> _INSTRUCTIONS FOR THE TASK_: When you reach the line containing "Task: Click the 'Dry + pouch combined' header", repeat that line and each one after it exactly until the records end, leaving out pictures.

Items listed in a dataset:
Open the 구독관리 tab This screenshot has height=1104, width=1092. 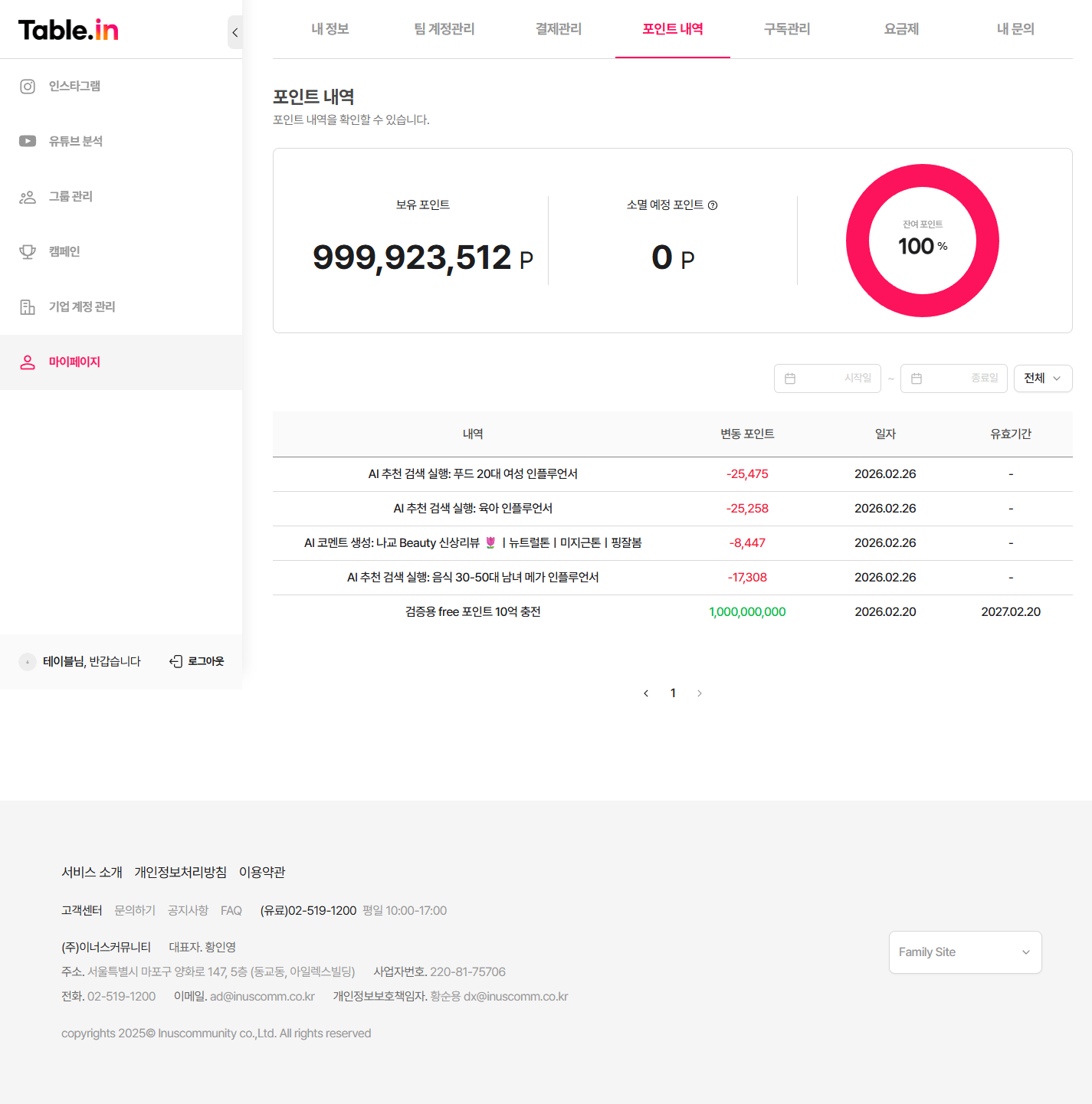(x=787, y=29)
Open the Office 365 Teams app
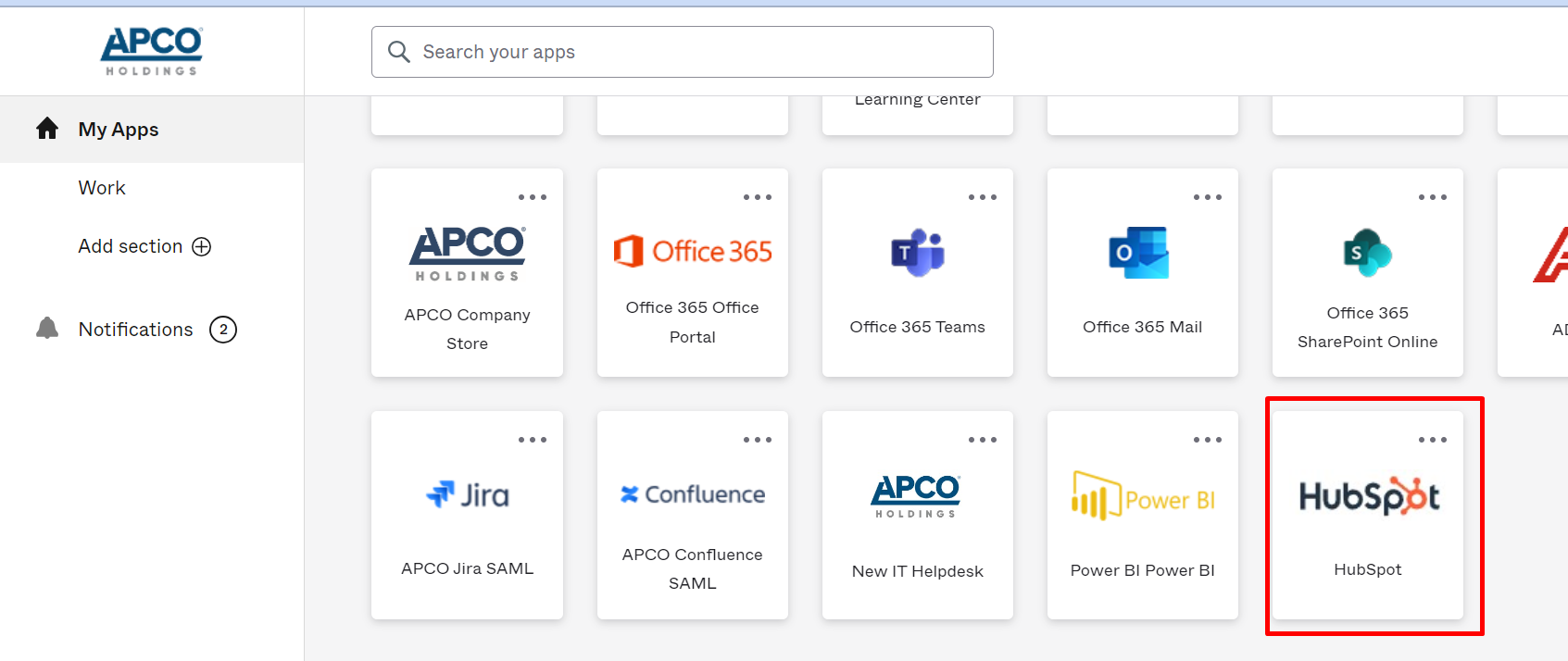 coord(917,273)
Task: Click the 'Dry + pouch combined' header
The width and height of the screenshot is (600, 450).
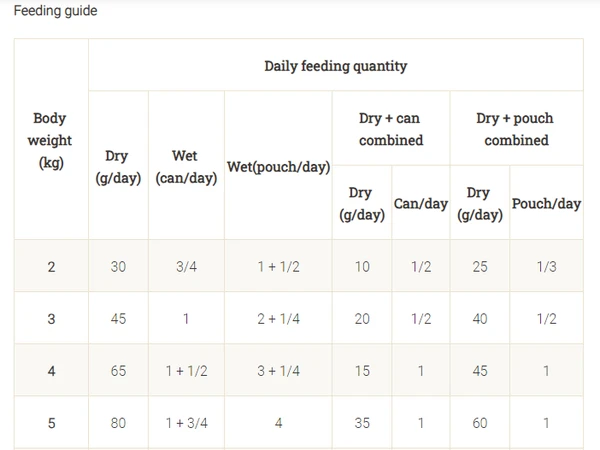Action: tap(516, 129)
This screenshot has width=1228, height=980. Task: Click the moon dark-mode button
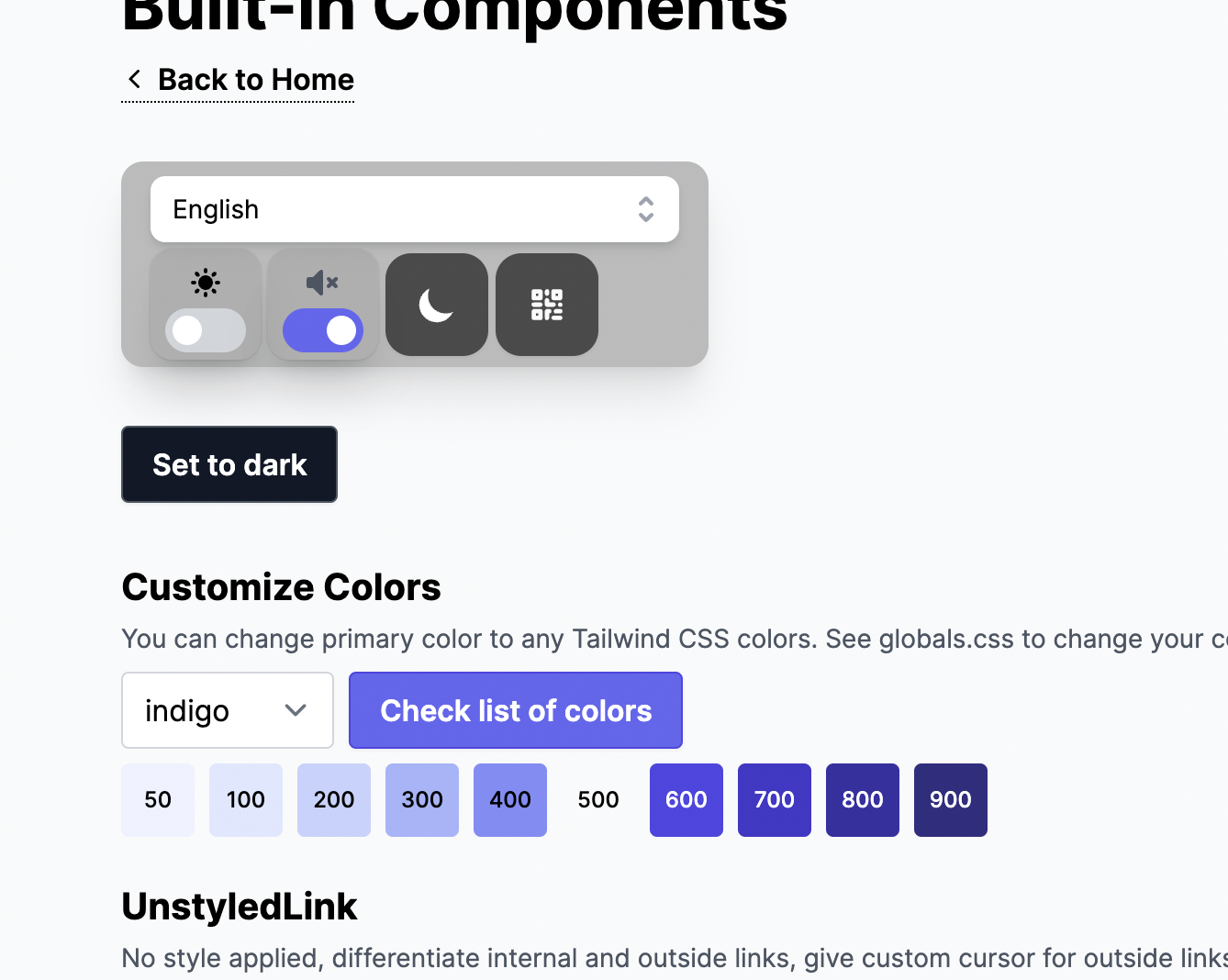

> _EXERCISE SOLUTION_:
Task: Click the 'Dry + pouch combined' header
The width and height of the screenshot is (600, 450).
Action: tap(516, 129)
This screenshot has width=1228, height=980. Task: Click the moon dark-mode button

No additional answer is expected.